One shop went a step further, promising to distribute free marijuana vouchers worth $200,000 starting at "high" noon.

The owner of Weedora — an unlicensed marijuana dispensary — Chris James, said he took the unprecedented step in order to draw attention to the issues affecting him and other small marijuana entrepreneurs.

James said he wants a retail licence to deliver cannabis door to door but fears that by the time he gets one, there will be no room for him in the market.

"The government should allow delivery services because people would prefer to have it delivered to their homes," James told CBC News.

"A dispensary is not the preferred model for the actual customer. The actual preferred model is a delivery service. People would rather have it delivered in 30 minutes or less like pizza."

Owner of Weedora Chris James says he wants to deliver cannabis door to door, but fears that by the time he gets a retail licence, there will be no room for him in the market. (Keith Burgess/CBC)

James, who also owns Cannabis & Coffee Inc., said he incurred huge losses because of Doug Ford government's decision last December to cap the initial number of cannabis retail licenses at 25.
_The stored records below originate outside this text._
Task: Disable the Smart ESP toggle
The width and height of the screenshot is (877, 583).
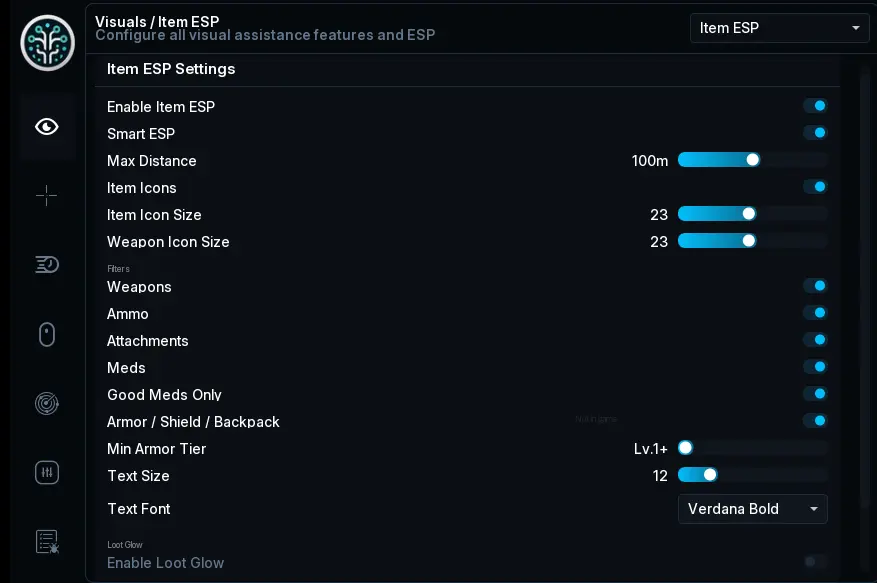Action: pyautogui.click(x=815, y=133)
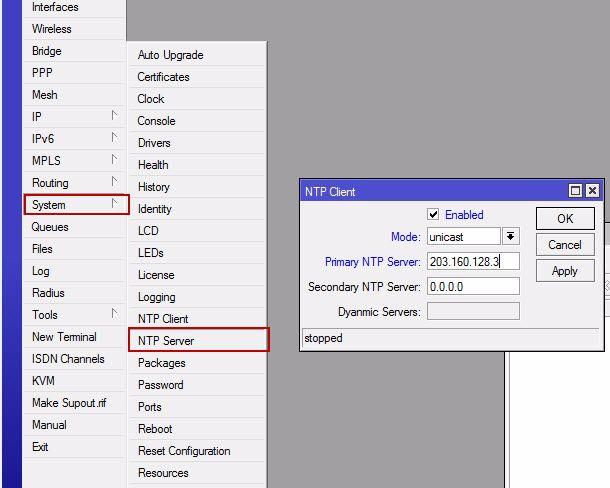The height and width of the screenshot is (488, 610).
Task: Open the Mode dropdown arrow
Action: click(511, 237)
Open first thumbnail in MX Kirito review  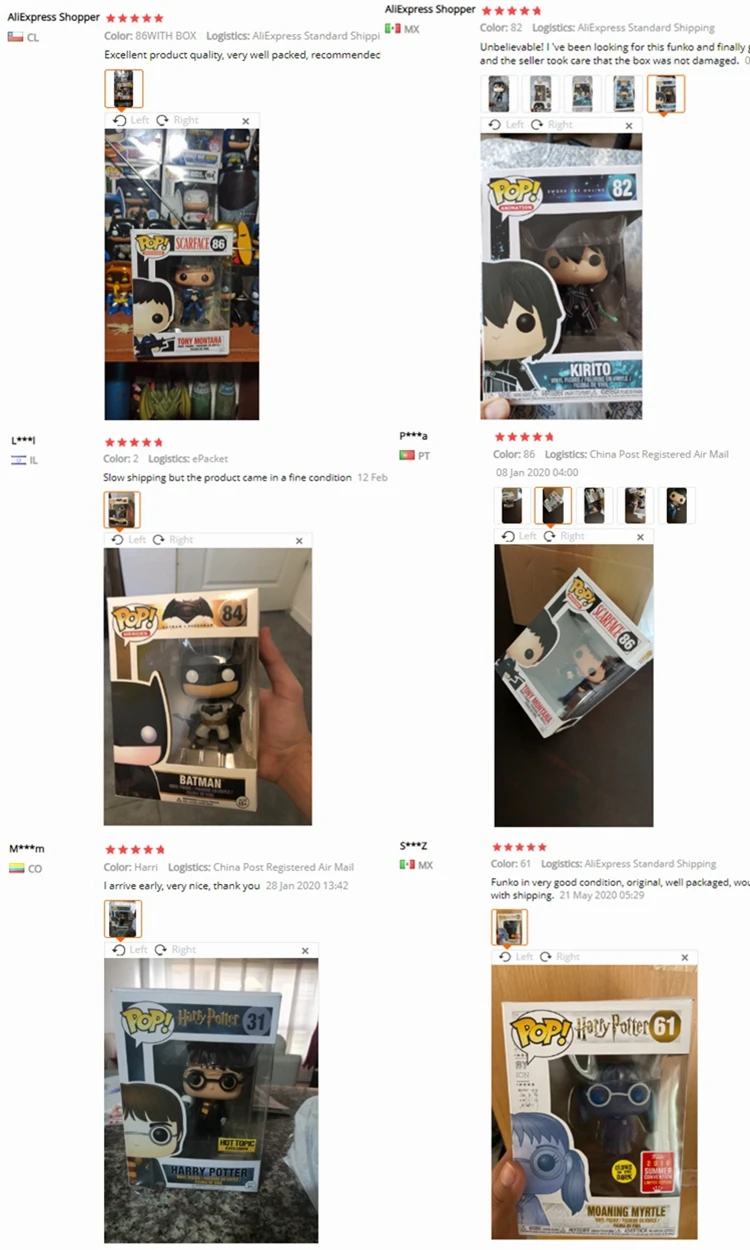[x=499, y=94]
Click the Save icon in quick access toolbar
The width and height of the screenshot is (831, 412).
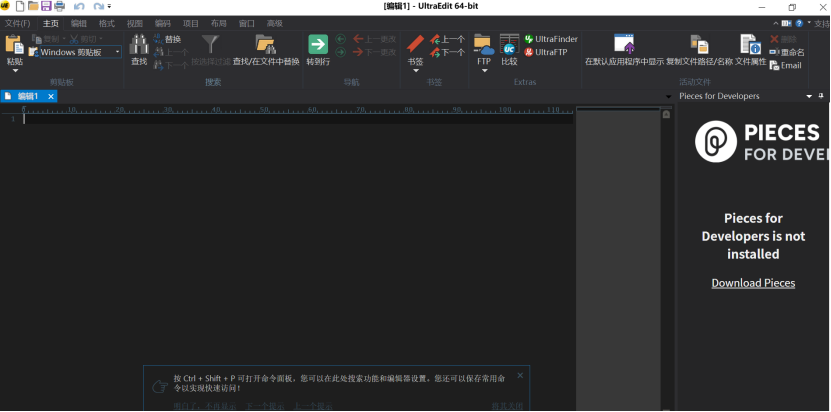coord(46,7)
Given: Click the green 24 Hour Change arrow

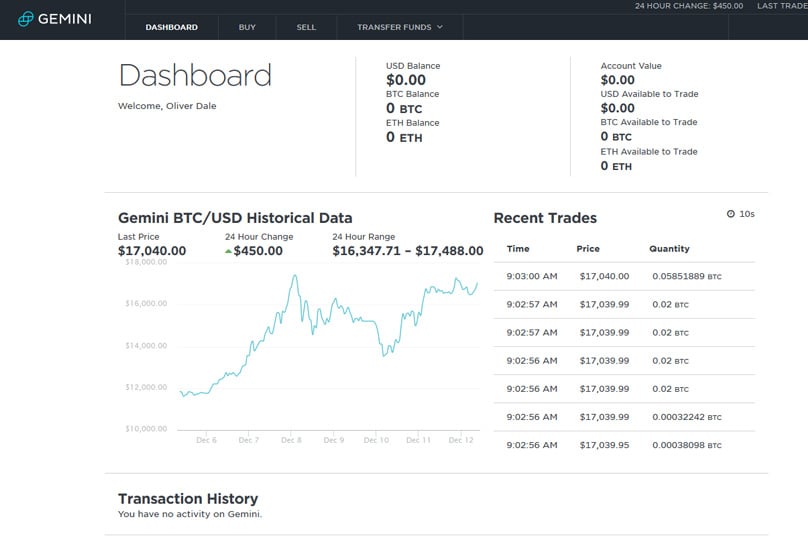Looking at the screenshot, I should point(229,252).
After taking office in 2018, the Ford government announced a repeal of the provincial-run retail system for cannabis proposed by the Liberal government. The government had proposed that any private operator would be eligible to apply for a licence to open a cannabis store.

Months later, citing a severe supply shortage of cannabis, the province reversed course and imposed a limit of 25 licences.

"The government should also allow the craft market to enter the system," James said.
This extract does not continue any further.